start Available records

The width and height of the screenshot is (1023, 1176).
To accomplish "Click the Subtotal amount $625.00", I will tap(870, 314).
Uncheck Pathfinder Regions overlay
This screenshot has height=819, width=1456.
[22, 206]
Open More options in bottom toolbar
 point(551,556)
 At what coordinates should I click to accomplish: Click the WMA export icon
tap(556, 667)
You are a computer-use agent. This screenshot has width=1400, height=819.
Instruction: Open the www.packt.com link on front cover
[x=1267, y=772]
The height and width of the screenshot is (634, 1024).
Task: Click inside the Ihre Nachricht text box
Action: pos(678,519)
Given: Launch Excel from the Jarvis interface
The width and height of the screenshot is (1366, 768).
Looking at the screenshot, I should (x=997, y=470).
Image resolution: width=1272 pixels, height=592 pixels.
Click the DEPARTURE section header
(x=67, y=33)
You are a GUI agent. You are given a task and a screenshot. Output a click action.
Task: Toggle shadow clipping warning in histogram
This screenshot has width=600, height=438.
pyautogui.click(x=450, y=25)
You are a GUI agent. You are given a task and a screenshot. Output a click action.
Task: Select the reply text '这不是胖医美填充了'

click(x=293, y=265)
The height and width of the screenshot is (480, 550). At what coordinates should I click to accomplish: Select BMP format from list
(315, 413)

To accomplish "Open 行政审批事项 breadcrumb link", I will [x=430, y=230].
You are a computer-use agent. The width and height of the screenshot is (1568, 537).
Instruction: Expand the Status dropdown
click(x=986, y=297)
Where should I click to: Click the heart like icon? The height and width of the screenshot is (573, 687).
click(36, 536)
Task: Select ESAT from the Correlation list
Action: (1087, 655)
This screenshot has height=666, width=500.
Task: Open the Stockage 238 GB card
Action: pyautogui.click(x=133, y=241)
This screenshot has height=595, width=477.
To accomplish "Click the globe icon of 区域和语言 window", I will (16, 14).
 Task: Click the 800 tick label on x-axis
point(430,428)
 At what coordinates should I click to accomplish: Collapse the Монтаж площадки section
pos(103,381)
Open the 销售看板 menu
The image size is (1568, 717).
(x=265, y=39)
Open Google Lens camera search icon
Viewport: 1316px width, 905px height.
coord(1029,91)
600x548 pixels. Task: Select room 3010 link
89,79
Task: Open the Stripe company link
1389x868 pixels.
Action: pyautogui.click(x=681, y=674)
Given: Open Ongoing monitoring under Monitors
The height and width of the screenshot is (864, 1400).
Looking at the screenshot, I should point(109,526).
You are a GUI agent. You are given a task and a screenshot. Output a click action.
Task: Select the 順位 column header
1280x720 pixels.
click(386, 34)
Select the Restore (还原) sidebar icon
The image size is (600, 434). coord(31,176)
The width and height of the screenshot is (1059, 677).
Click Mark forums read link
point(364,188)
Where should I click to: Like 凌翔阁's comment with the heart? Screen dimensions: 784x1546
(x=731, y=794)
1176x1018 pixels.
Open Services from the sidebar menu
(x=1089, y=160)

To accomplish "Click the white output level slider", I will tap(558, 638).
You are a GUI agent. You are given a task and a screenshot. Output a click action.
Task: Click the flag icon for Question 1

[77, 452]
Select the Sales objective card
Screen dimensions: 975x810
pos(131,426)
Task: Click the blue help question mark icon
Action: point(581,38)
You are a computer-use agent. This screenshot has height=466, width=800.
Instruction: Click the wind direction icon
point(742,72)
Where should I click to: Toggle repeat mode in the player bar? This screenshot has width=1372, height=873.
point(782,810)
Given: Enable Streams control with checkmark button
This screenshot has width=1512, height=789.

end Available records

Reproduce all of the data above verbatim, keeping every line in its original order.

Problem solution:
The width and height of the screenshot is (1023, 1176).
To accomplish "Click the Subtotal amount $625.00", I will tap(870, 314).
Uncheck Pathfinder Regions overlay
This screenshot has height=819, width=1456.
[22, 206]
Open More options in bottom toolbar
 point(551,556)
 At what coordinates should I click to accomplish: Click the WMA export icon
tap(556, 667)
You are a computer-use agent. This screenshot has width=1400, height=819.
Instruction: Open the www.packt.com link on front cover
[x=1267, y=772]
The height and width of the screenshot is (634, 1024).
Task: Click inside the Ihre Nachricht text box
Action: pos(678,519)
Given: Launch Excel from the Jarvis interface
The width and height of the screenshot is (1366, 768).
Looking at the screenshot, I should (x=997, y=470).
Image resolution: width=1272 pixels, height=592 pixels.
Click the DEPARTURE section header
(x=67, y=33)
You are a GUI agent. You are given a task and a screenshot. Output a click action.
Task: Toggle shadow clipping warning in histogram
This screenshot has width=600, height=438.
pyautogui.click(x=450, y=25)
You are a GUI agent. You are given a task and a screenshot. Output a click action.
Task: Select the reply text '这不是胖医美填充了'

click(x=293, y=265)
The height and width of the screenshot is (480, 550). At what coordinates should I click to accomplish: Select BMP format from list
(315, 413)

To accomplish "Open 行政审批事项 breadcrumb link", I will [x=430, y=230].
You are a computer-use agent. The width and height of the screenshot is (1568, 537).
Instruction: Expand the Status dropdown
click(x=986, y=297)
Where should I click to: Click the heart like icon? The height and width of the screenshot is (573, 687).
click(36, 536)
Task: Select ESAT from the Correlation list
Action: (1087, 655)
This screenshot has height=666, width=500.
Task: Open the Stockage 238 GB card
Action: pyautogui.click(x=133, y=241)
This screenshot has height=595, width=477.
To accomplish "Click the globe icon of 区域和语言 window", I will (16, 14).
 Task: Click the 800 tick label on x-axis
point(430,428)
 At what coordinates should I click to accomplish: Collapse the Монтаж площадки section
pos(103,381)
Open the 销售看板 menu
The image size is (1568, 717).
(x=265, y=39)
Open Google Lens camera search icon
Viewport: 1316px width, 905px height.
coord(1029,91)
600x548 pixels. Task: Select room 3010 link
89,79
Task: Open the Stripe company link
1389x868 pixels.
Action: pyautogui.click(x=681, y=674)
Given: Open Ongoing monitoring under Monitors
The height and width of the screenshot is (864, 1400).
Looking at the screenshot, I should point(109,526).
You are a GUI agent. You are given a task and a screenshot. Output a click action.
Task: Select the 順位 column header
1280x720 pixels.
click(386, 34)
Select the Restore (还原) sidebar icon
The image size is (600, 434). coord(31,176)
The width and height of the screenshot is (1059, 677).
Click Mark forums read link
point(364,188)
Where should I click to: Like 凌翔阁's comment with the heart? Screen dimensions: 784x1546
(x=731, y=794)
1176x1018 pixels.
Open Services from the sidebar menu
(x=1089, y=160)

To accomplish "Click the white output level slider", I will tap(558, 638).
You are a GUI agent. You are given a task and a screenshot. Output a click action.
Task: Click the flag icon for Question 1

[77, 452]
Select the Sales objective card
Screen dimensions: 975x810
pos(131,426)
Task: Click the blue help question mark icon
Action: point(581,38)
You are a computer-use agent. This screenshot has height=466, width=800.
Instruction: Click the wind direction icon
point(742,72)
Where should I click to: Toggle repeat mode in the player bar? This screenshot has width=1372, height=873.
point(782,810)
Given: Enable Streams control with checkmark button
This screenshot has width=1512, height=789.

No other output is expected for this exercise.